The issue as to the ownership of the fee to the talc is separate and independent from the other issues, which have been fully litigated and decided, and a trial of that alone is proper. (City of Buffalo v. D., L. & W. R. R. Co., 176 N. Y. 308; Altman v. Hofeller, 152 id. 498; United Paperboard Co. v. Iroquois Pulp & Paper Co., 216 App. Div. 639.)

A sale of all the mineral rights has been made, subject to the talc leases, dated September 3, 1892, and October 15, 1910, held by the defendants Union Talc Company of Gouverneur and the International Pulp Company. The fee of the talc remaining after *368the expiration of the leases was included in the sale. The defendant Northern Ore Company was the purchaser. Upon this motion they have presented a stipulation consenting that if the new trial granted herein is limited to the issue whether all of the talc, talcous rock, soapstone and similar substances contained in the premises sought to be partitioned in this action was excluded from the lease and option, or whether there was excepted only so much of said talc, talcous rock, soapstone and similar substances as was covered by outstanding leases in effect September 13, 1903, and if upon that trial and any appeal from the judgments entered thereon, it shall finally be adjudicated that said talc, talcous rock, soapstone and other similar substances are entirely excluded from such lease and option, they will, without consideration, release and quit-claim any interest in said talc, talcous rock, soapstone or other similar substances which the referee’s deed in partition, recorded in the St. Lawrence county clerk’s office in liber 247 of Deeds, at page 271, may appear or purport to have conveyed to them, to the parties determined by such adjudication to be the owners of such talc, talcous rock, soapstone and similar substances, as their interests may be adjudicated upon said new trial and appeals, or to the purchaser of such talc, talcous rock, soapstone and other similar substances at a referee’s sale thereof in partition.

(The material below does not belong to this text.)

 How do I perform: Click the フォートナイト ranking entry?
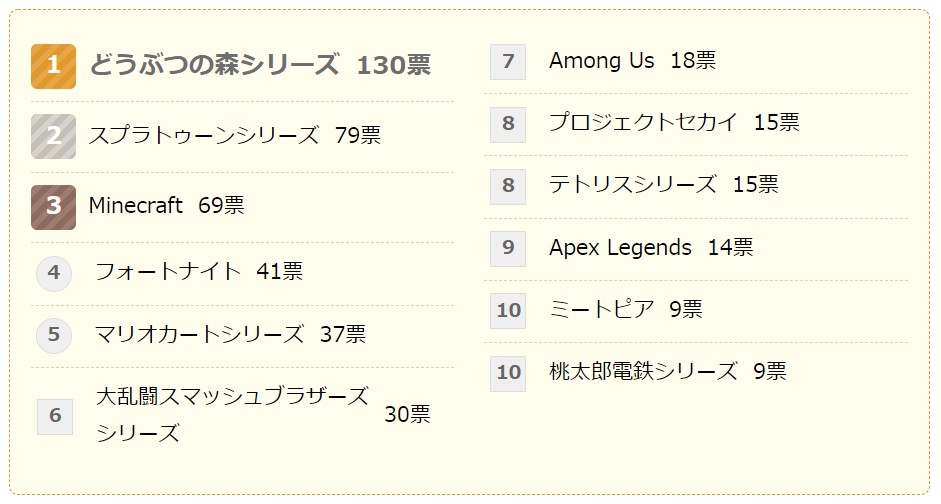(168, 271)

The decision herein should provide for the trial of the one issue mentioned. The order therefor should contain provisions carrying out the terms of the stipulation.

Hinman, Davis, Whitmyer and Hasbrotick, JJ., concur.

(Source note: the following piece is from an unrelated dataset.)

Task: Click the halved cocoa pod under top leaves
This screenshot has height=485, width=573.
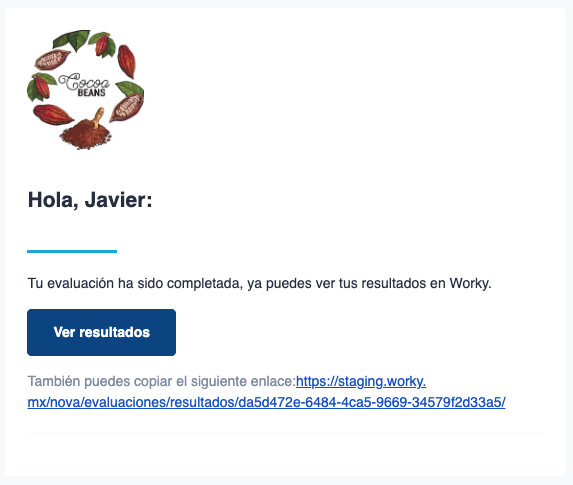Action: point(52,60)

The order of reversal and for a new trial, entered in the clerk’s office of this court on June 26, 1928, and in St. Lawrence county clerk’s office on June 29, 1928, is resettled, modified and amended so as to provide that the only issue upon which a new trial is granted is whether all of the talc, talcous rock, soapstone and similar substances contained in the premises were excluded from the lease and option or only so much of said talc, talcous rock, soapstone and similar substances as was covered by outstanding leases in effect September 13, 1903.

The final judgment appealed from, as so modified and as further modified by the stipulation filed on this motion by defendant Northern Ore Company, is affirmed, with one bill of costs to the appellant.

Motion for reargument is denied. Order to be settled before Hill, J., on five days’ notice.